The first command you posted can't give the results you show, because they don't have colons at the end; presumably you stripped them. The script you refer to does this to select directory paths, which ls -R
displays with a colon appended, but there is nothing preventing a file name & path from ending with a colon and giving a false positive. This also makes your title misleading; you want to keep most directories and exclude only a few.
Question as asked:
There are several different "flavors" (standards) for regular expressions, most similar but with important differences in details. There are two common in Unix and Unix-origin software, called unimaginatively Basic Regular Expression (BRE) and Extended Regular Expression (ERE). There is an even simpler form used in most shells (and standard find) to match filenames (and case choices) (only ? * and [...]) that isn't even called regexp, just pattern. There is an even more extended form defined by Perl, but usable outside, called Perl Compatible Regular Expression (PCRE). See Why does my regular expression work in X but not in Y?

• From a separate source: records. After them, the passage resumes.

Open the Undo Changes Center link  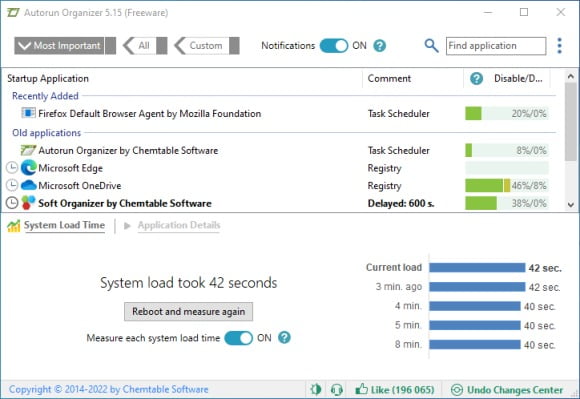click(515, 390)
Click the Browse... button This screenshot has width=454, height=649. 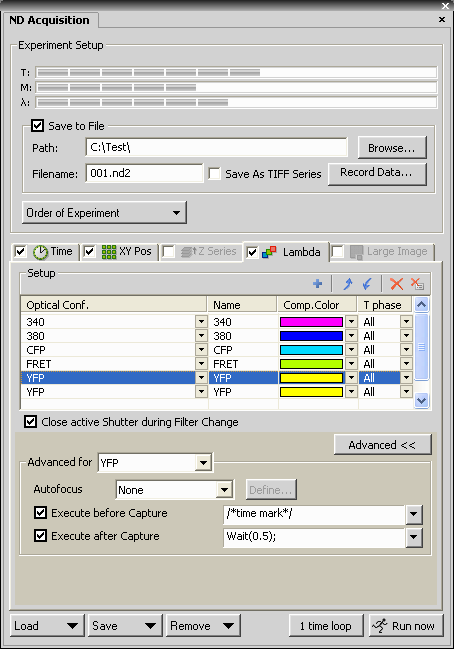[392, 148]
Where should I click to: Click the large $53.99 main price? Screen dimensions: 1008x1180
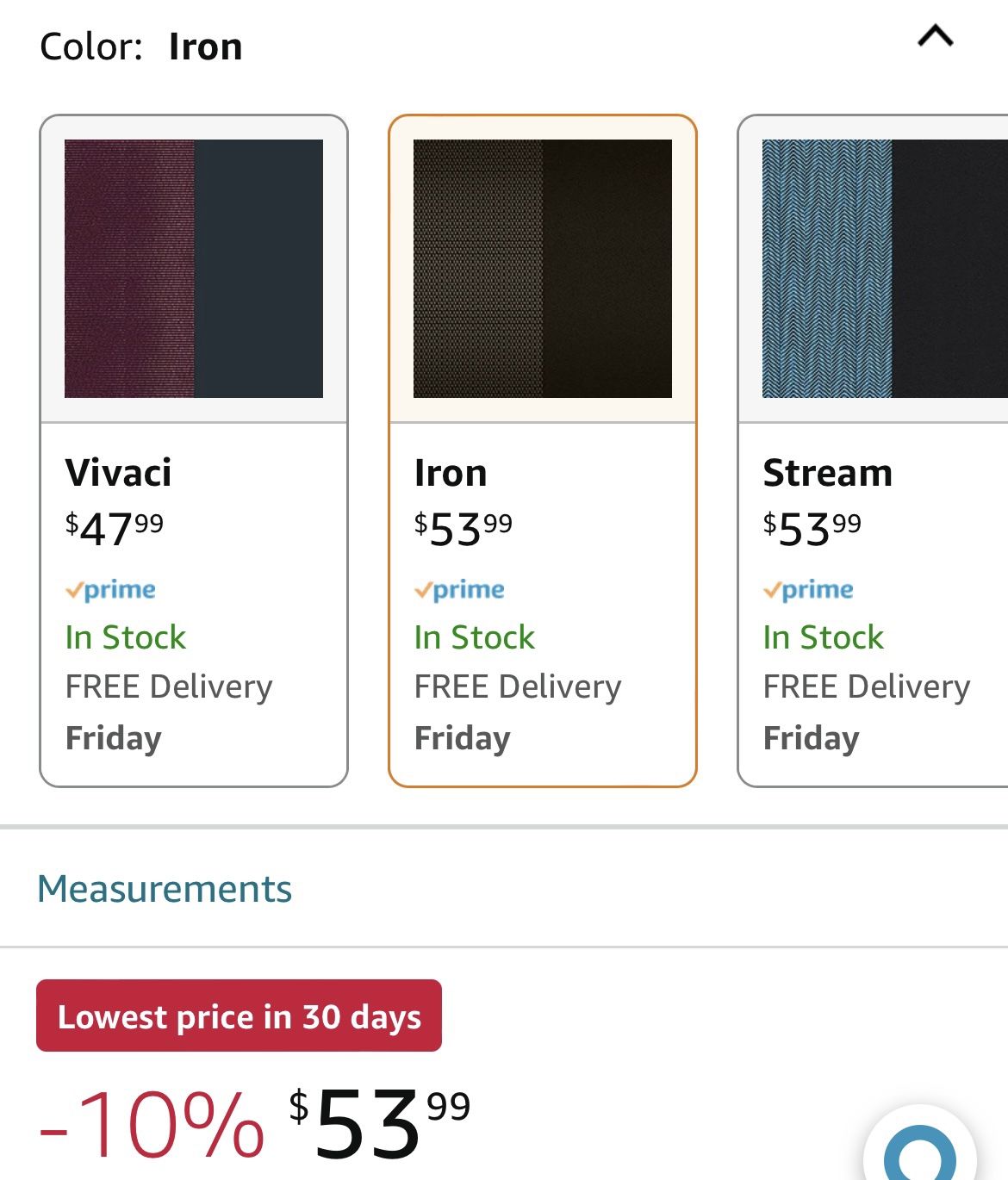(379, 1122)
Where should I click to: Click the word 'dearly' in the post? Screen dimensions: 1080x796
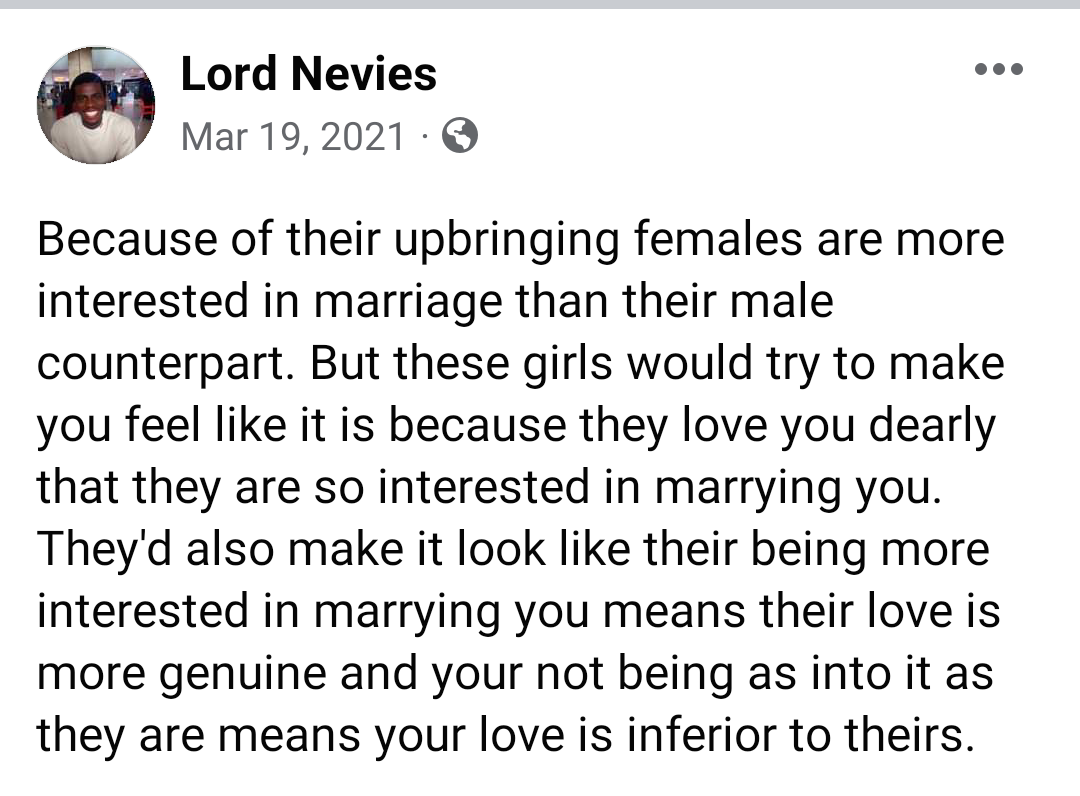(x=932, y=427)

and http://en.wikipedia.org/wiki/Regular_Expression .
Your (?!
"lookahead" is only in PCRE, while standard grep
does BRE by default or ERE with -E
, although it appears some versions of grep
can do PCRE or you can get and install a separate pcregrep
. But you don't need it. If you wanted non-hidden children of curr dir, just do '^\./\w'
or '^\./[^.]'
depending how strict you want to be. But you say you want no hidden dir anywhere in the path, which is harder to do with a positive regexp, and much easier with negative matching like grep -v '/\.'
.
Backslash is special in both bash (and most if not all shells) and grep (BRE or ERE), so they it must be either doubled \\
or single-quoted; I prefer the latter. Note double quotes are not sufficient here.
Better approaches:
you actually want only directory paths, so as suggested by other answers find -type d | grep -v /\.
is a better approach. That doesn't waste time listing ordinary-file names you then discard. Alternatively you can just use ls -R | grep :$
without the -a
; by default ls
already skips hidden entries (both ordinary-files and directories). As the script you refer to does!